Tras la derrota del pasado sábado en la cancha del San Pablo Burgos, el Surne Bilbao vuelve a enfundarse su vestimenta continental para visitar este miércoles (18.15 horas) al Aliaga Petkimspor en la ida de los cuartos de final de la FIBA Europe Cup. En su intento de revalidar el histórico título conquistado el pasado ejercicio en Salónica, el conjunto vizcaino ha vuelto a afrontar la competición europea con absoluta seriedad, con una singladura inmaculada y repleta de registros históricos salvo el tropezón inicial en Miribilla ante el Peristeri.

En sus participaciones en este torneo, la contundencia ha sido la seña de identidad de los hombres de negro en las fases de grupos -abrumador balance de 33-3, con derrotas en las visitas al Gottingen y al Cholet en los anteriores cursos-, pero las rondas de cuartos han sido otra historia muy distinta, con eliminatorias de altísimo voltaje contra Legia Varsovia y Tofas Bursa en las que los de Jaume Ponsarnau tuvieron que afrontar momentos de elevadísima exigencia, llegando incluso a verse al borde del abismo. Eso sí, supieron salir victoriosos de ambas.

Legia Varsovia

En la temporada 2023-24, el conjunto polaco asomaba a priori como un rival asequible. Sin embargo, el sopapo en el choque de ida disputado a domicilio fue de época, pues un horrible encuentro en la parcela ofensiva desembocó en una desventaja de 19 puntos, un inesperado 83-64 final que dibujaba un panorama absolutamente sombrío. 1 de 19 en triples, 41% en tiros de dos puntos fallando incluso bandejas sin oposición... Un auténtico horror en una cita en la que el conjunto vizcaino fue a remolque desde el salto inicial con desventajas de dos dígitos desde antes del descanso.
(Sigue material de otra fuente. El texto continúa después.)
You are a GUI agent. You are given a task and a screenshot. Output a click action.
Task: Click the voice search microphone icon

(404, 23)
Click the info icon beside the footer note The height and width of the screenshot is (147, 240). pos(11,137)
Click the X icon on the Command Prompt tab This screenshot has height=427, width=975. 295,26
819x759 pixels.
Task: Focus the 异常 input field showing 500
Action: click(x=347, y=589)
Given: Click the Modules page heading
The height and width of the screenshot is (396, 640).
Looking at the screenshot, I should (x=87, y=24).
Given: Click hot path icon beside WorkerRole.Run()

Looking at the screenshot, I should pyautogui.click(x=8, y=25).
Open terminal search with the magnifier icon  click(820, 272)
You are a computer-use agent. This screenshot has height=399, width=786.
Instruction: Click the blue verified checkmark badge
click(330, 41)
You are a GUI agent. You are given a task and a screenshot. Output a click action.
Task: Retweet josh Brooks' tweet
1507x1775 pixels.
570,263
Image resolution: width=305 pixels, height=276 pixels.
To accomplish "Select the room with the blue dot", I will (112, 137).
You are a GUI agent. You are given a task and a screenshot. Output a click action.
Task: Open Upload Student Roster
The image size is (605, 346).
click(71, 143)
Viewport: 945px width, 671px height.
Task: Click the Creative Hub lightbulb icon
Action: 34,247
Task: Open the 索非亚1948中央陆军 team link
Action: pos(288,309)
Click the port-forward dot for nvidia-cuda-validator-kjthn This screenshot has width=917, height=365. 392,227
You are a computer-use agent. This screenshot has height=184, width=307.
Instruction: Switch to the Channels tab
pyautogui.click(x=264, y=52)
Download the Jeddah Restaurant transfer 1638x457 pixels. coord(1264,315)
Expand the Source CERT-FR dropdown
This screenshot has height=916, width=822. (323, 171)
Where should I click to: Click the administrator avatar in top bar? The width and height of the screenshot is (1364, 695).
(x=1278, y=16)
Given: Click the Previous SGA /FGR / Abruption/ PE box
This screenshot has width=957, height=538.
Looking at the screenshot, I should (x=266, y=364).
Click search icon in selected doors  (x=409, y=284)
Mate de Hlinason en la remontada ante el Legia. José Mari Martínez

Remontada

Nunca en la historia de la competición se había remontado un déficit de puntos de semejante calibre, hasta que los de Ponsarnau -más de un jugador recalcó posteriormente el gran trabajo del catalán para mentalizar a la plantilla de que la voltereta era factible- comparecieron siete días después en el Bilbao Arena con fuego en los ojos, espíritu de depredador y el nivel de juego de las citas importantes para firmar una remontada histórica, lográndolo además de manera holgada. Sobrados. Los hombres de negro solo tardaron 13 minutos y 47 segundos en desactivar los 19 puntos (38-18) y, salvo una ligera desconexión antes del descanso, dominaron el choque con mano de hierro hasta el sideral 81-53 final. En semifinales, el Chemnitz alemán bloqueó el camino bilbaino hacia la final.

Tofas Bursa

Menos límite fue la situación el pasado ejercicio ante el Tofas Bursa en el camino hacia el título -lo de las semifinales contra el Dijon sí que fue el más difícil todavía absoluto-, pero tuvo también su miga ante un rival sobrado de calidad. De hecho, el Surne Bilbao pegó primero en Miribilla, con un colchón de doce puntos (84-72) gracias a un notable encuentro, pero la vuelta no fue para nada un coser y cantar. Los hombres de negro tuvieron que protagonizar un ejercicio de supervivencia muy meritorio ante un cuadro turco con un nivel de acierto descomunal, llegándose a ver 19 puntos abajo (85-66) en el inicio del acto final.

Remontaron hasta el 95-88 a falta de minuto y medio pero entre Marcquise Reed y Alex Perez-Kaufmann fabricaron un 102-90 que amenazaba con una prórroga que podía tener consecuencias letales. La evitó Muhammad-Ali Abdur-Rahkman con un triplazo de ocho metros sobre la bocina ante el intimidante Kris Bankston para pavimentar la senda hacia un título que el conjunto vizcaino quiere volver a saborear.